**Task directions**
Copy the records exactly. Every line must match.

**Collected data**
Start of Block

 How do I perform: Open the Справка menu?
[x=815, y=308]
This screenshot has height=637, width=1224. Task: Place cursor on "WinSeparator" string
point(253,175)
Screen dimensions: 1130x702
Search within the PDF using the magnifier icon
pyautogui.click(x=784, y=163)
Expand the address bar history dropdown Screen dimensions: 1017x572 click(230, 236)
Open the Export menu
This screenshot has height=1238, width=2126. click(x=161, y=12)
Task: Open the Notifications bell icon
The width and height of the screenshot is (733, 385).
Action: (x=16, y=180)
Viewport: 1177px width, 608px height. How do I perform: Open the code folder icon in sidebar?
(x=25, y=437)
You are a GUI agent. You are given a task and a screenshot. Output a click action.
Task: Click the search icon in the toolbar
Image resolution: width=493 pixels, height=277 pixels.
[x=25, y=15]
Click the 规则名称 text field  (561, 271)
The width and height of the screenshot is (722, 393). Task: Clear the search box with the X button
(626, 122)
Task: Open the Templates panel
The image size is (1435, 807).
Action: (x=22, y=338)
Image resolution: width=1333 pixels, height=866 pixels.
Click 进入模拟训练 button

End of Block

**Task response**
 How do I perform: Open the Справка menu?
[x=815, y=308]
This screenshot has height=637, width=1224. Task: Place cursor on "WinSeparator" string
point(253,175)
Screen dimensions: 1130x702
Search within the PDF using the magnifier icon
pyautogui.click(x=784, y=163)
Expand the address bar history dropdown Screen dimensions: 1017x572 click(230, 236)
Open the Export menu
This screenshot has height=1238, width=2126. click(x=161, y=12)
Task: Open the Notifications bell icon
The width and height of the screenshot is (733, 385).
Action: (x=16, y=180)
Viewport: 1177px width, 608px height. How do I perform: Open the code folder icon in sidebar?
(x=25, y=437)
You are a GUI agent. You are given a task and a screenshot. Output a click action.
Task: Click the search icon in the toolbar
Image resolution: width=493 pixels, height=277 pixels.
[x=25, y=15]
Click the 规则名称 text field  (561, 271)
The width and height of the screenshot is (722, 393). Task: Clear the search box with the X button
(626, 122)
Task: Open the Templates panel
The image size is (1435, 807).
Action: (x=22, y=338)
Image resolution: width=1333 pixels, height=866 pixels.
Click 进入模拟训练 button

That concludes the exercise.